During the request, your browser not only tells the web server which document you want, but can also state which character sets it can deal with (Accept-Encoding) and which languages you like (Accept-Language). In its response, the web server will not only send the document, but can also state in which language it is (Content-Language) and what document format is used (Content-Type), the latter may also contain an identifier of the character set and encoding.

Of course, if you have your website in a shared hosting environment, you typically have little control about what the web server is doing and sending. In some cases, you may be able to edit the .htaccess file of the server, but that requires quite some knowledge and also is not always possible. In other words, in many cases, you will not be able to efficiently control this part of your web page delivery. Thus, the web server may send no encoding information or, in the worst case, even a wrong encoding.

HTML Meta Tag

The other option is to use the meta tag in the HTML header. By putting the following line into the the <header> element in your HTML document, you tell the browser that the document is a HTML document based on the Unicode character set and encoded using UTF-8.

<meta http-equiv="Content-Type" content="text/html; charset=UTF-8">

The http-equiv is not only interpreted by the web browser, but it should (theoretically) also be interpreted by the web server before sending the HTML document. In the ideal case, the web server would put the field Content-Type: text/html; charset=UTF-8 into the HTTP header of its response. If that does not happen, the browser can still find the right way to decode the web page: It will probably begin decoding it by using UTF-8 or ISO/IEC_8859-1 until it encounters this meta tag. Then it can switch to the right encoding and, if necessary, begin to decode the page again from the beginning.

Potential Sources of Error

Still, if you work on a web page, there are quite a few things that can go wrong. For instance, the web server may not parse the <meta> tag you have set in your HTML file. It may thus send a content type without encoding to the user, or maybe even the wrong content type. OK, in a correctly configured system, this should not happen.

What can happen is that the web browser of the person visiting your page is misconfigured. Some browsers have a menu "View" with another sub-menu such as "Character Encoding" under which the user can select the encoding to be used to display a web page. This will then override whatever settings you made in your page and whatever the web server said in its HTTP Response. So even if you do everything right, your non-English characters may still come out as garbage.

HTML/XML Entities

If your text documents are in HTML, XHTML, XML, or plain SGML format, there is one more way of "encoding" Unicode characters: Using XML/HTML Character Entities. Since web pages usually are in HTML or XHTML format, this is an interesting additional option. The basic idea is to represent "special" characters like "φ" or "猫" to special character sequences that only use the basic Latin/English alphabet. These two characters have correspond to the Unicode code points 966 (hexadecimal 3C6) and 29483 (hexadecimal 732B). The numeric character entities identifying these two Unicode code points are φ (or &#x3c6) and 猫 (or 猫). In other words, we just take the code point as decimal number and put an ampersand and a hash in front of it and a semicolon after it. If we want to write the hexadecimal value of the code point instead, we additionally insert an "x" after the hash.
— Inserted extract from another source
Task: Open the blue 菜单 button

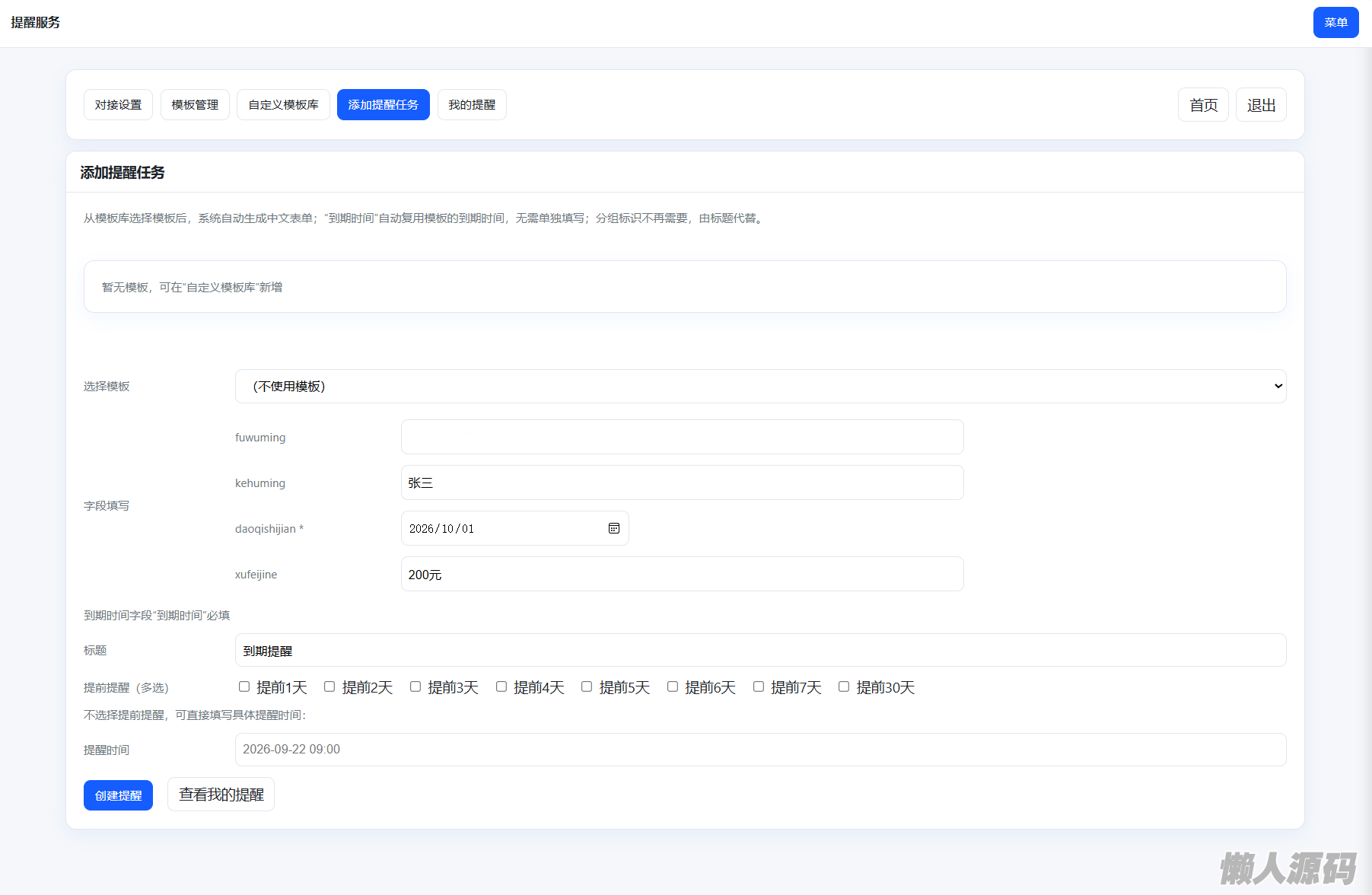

The code points 966 and 29483 are way out of the range of a single byte. In other words, any binary encoding, be it UTF-8 or UTF-16, would encode them by using at least two bytes. However, if we can represent these code points by using character entities, which only include basic Latin characters, punctuation marks, and numbers, such two-or-more-byte codes would not need to occur in our data stream. Moreover, we could encode the whole text using legacy encodings like ASCII as well. This is cool since UTF-8, ASCII, ISO/IEC_8859-1, and GB2312 are all compatible for these characters. Even if the program loading our text data would use a wrong decoding procedure, chances are very high that our text still comes out correct! And this is true regardless of what settings the browsers visiting your page have — in the worst case, they plot the characters as "?" if they have no appropriate fonts to render them.
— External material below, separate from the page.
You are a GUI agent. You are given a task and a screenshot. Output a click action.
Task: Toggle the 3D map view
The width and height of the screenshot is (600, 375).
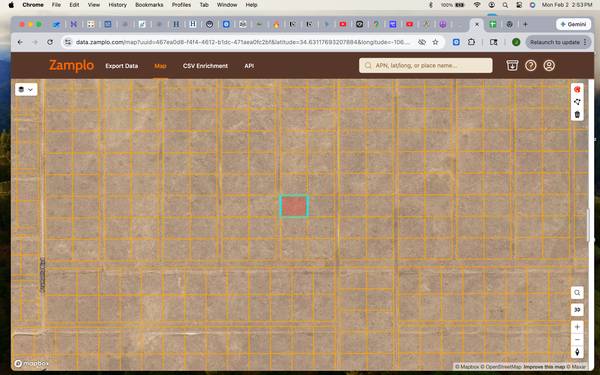[577, 310]
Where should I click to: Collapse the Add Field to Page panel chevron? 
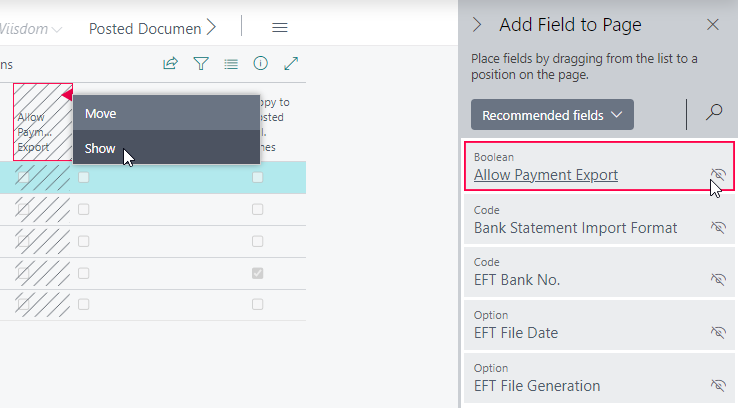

The price is that the character decoding procedure is shifted up by one abstraction level. Entities only work in XML, HTML, XHTML, and other SGML-based document formats. If you use them in plain text files, they will appear as is, without being translated to the proper Unicode characters. A text editor using an UTF-8 based decoding procedure will display the entity text as, say, as "猫". Only an HTML or XML parsers will further decode "猫" to "猫". For the web, however, we can expect that this will work, though, since web pages are HTML or XHTML documents.

Another price you pay is that the characters occupy more space. Obviously, when writing a purely Chinese text, encoding everything into HTML entities will at least double its size. However, if you only occasionally include foreign characters or use a language like German where there are few special characters, that increase in size may be acceptable.

Summary

When working with texts containing non-English characters, I suggest to:

Use Unicode characters and store/send the data UTF-8 encoded.
If serving files from a web server, make sure that it sends the right encoding as part of the HTTP Response. Edit the .htaccess file if necessary.
If creating HTML documents, insert the correct <meta> tag with the right encoding in the header.
If creating HTML or XML documents, use entities instead of plain special characters where possible.
Consider to do that conversion automatically instead of manually, in order to not overlook characters.

More Stuff

There are several other topics concerning text representation and encoding on computers, such as:

Endianness and Byte Order Marks (BOMs) in Unicode encodings
Writing directions: Left-to-right versus right-to-left (e.g., in Arabic script).
Different character sequences for "new line" under Windows and Unix/Linux.
The existence or lack of data type support for (Unicode?) strings in different programming languages.

(Just to name a few…)